The reason: Water rises from the deep ocean during natural upwelling
events, and it's naturally more acidic than water near the surface. The
upwelling brings nutrients that have led to the area's high biological
productivity. But the water's relatively high acidity means
shell-builders start their process in already stressful conditions. This
is particularly true of juveniles.
Over time, organisms have adapted to this "background" acidity. From a
shell-builder's perspective, as long as the seawater is overstocked
with calcium, magnesium, and dissolved carbonates, it can process these
to build and maintain its shell and do so while spending a minimum
amount of energy on the job. From a biogeochemist's perspective, water
is supersaturated with the necessary building blocks.

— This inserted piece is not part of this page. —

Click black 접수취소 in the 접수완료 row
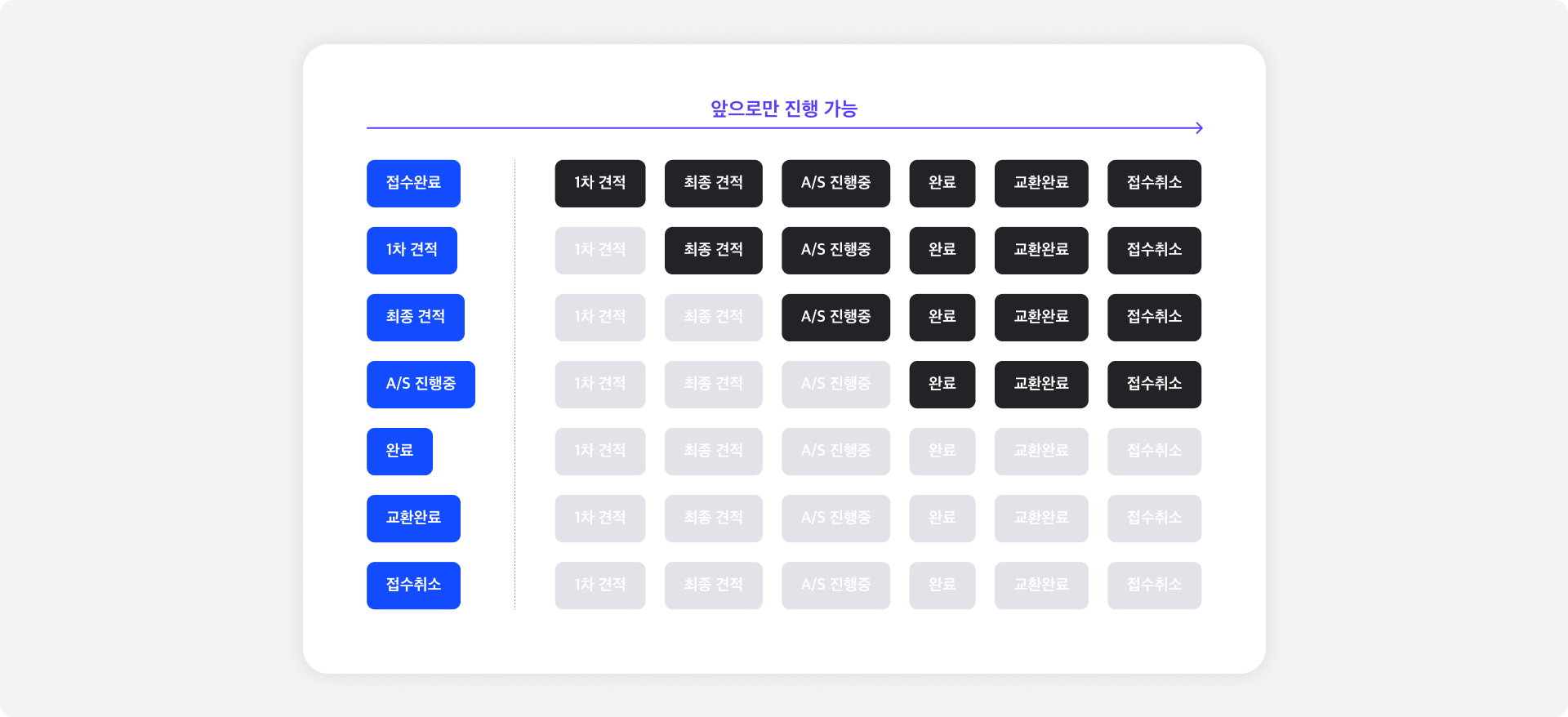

Ocean acidification's effect
But the ocean also is absorbing roughly 26 percent of the carbon
dioxide humans are releasing to the atmosphere through burning fossil
fuel and through land-use changes. This CO2 from above dissolves in the
seawater, forming a very weak carbonic acid.
As seawater becomes increasingly acidic, it eats into the water's
inventory of calcium and magnesium. If the seawater becomes
undersaturated in these minerals, shells dissolve because their
inhabitants can't maintain them in the face of insufficient raw
materials.
Generally, the water itself isn't lethal, Gruber says. Instead, it retards the organism's growth, making it harder to survive.

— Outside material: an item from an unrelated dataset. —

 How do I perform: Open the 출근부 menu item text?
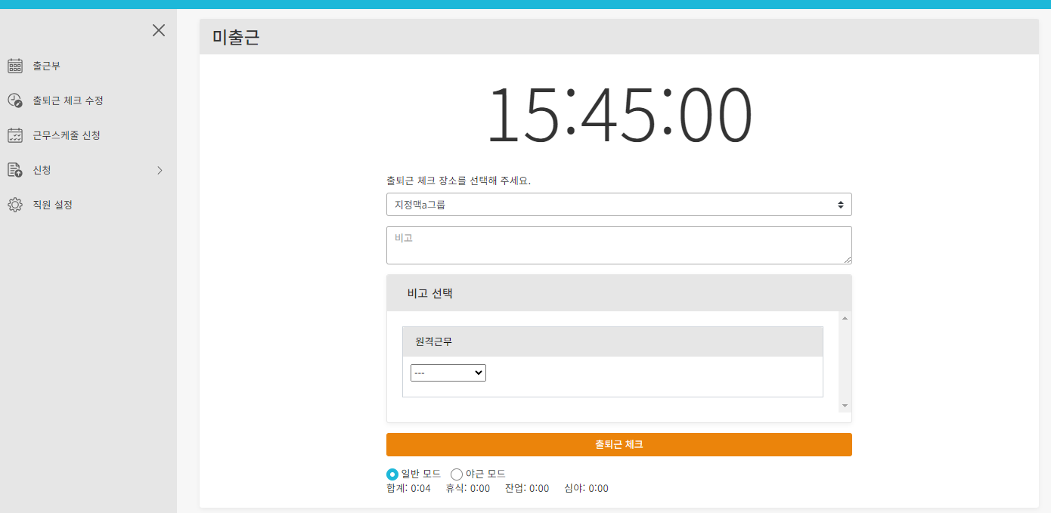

Even with relatively low growth in human-triggered CO2 emissions, by
2050 the saturation levels of key minerals drops quickly. Within the
next 30 years, the top 200 feet of water near shore is likely to become
undersaturated throughout the summer. By 2050, more than half the waters
in the study area become undersaturated all year. But sea-floor
habitats could see year-long undersaturation within the next two to
three decades, the study projects.
A double whammy
The results come against a backdrop of increasing acidification in
waters throughout the Pacific Basin. In a study accepted for publication
in the journal Biogeochemical Cycles, Dr. Feely and colleagues show
that on average, what he terms the "corrosive layer" of ocean water has
risen through the upper 2,000 feet of water at a pace of about three to
six feet per year between 1991 and 2005.
"But there are locations where it rises much faster than that," he
continues. "The Washington-Oregon-California coast is particularly
vulnerable to these kinds of processes because of the combined impacts
of anthropogenic CO2 and upwelling. This draws highly corrosive waters
onto the [continental] shelf."
Although the California Current system was the focus the new study
from Gruber and his colleagues, the problem occurs elsewhere. Other key
locations include a vast region of upwelling stretching north off the
coast of Peru, as well off Portugal and in two locations along Africa's
west coast. In the Atlantic, however, the effects of acidification are
less pronounced because it harbors a larger inventory of calcium,
magnesium, and carbonates than does the Pacific, Gruber says.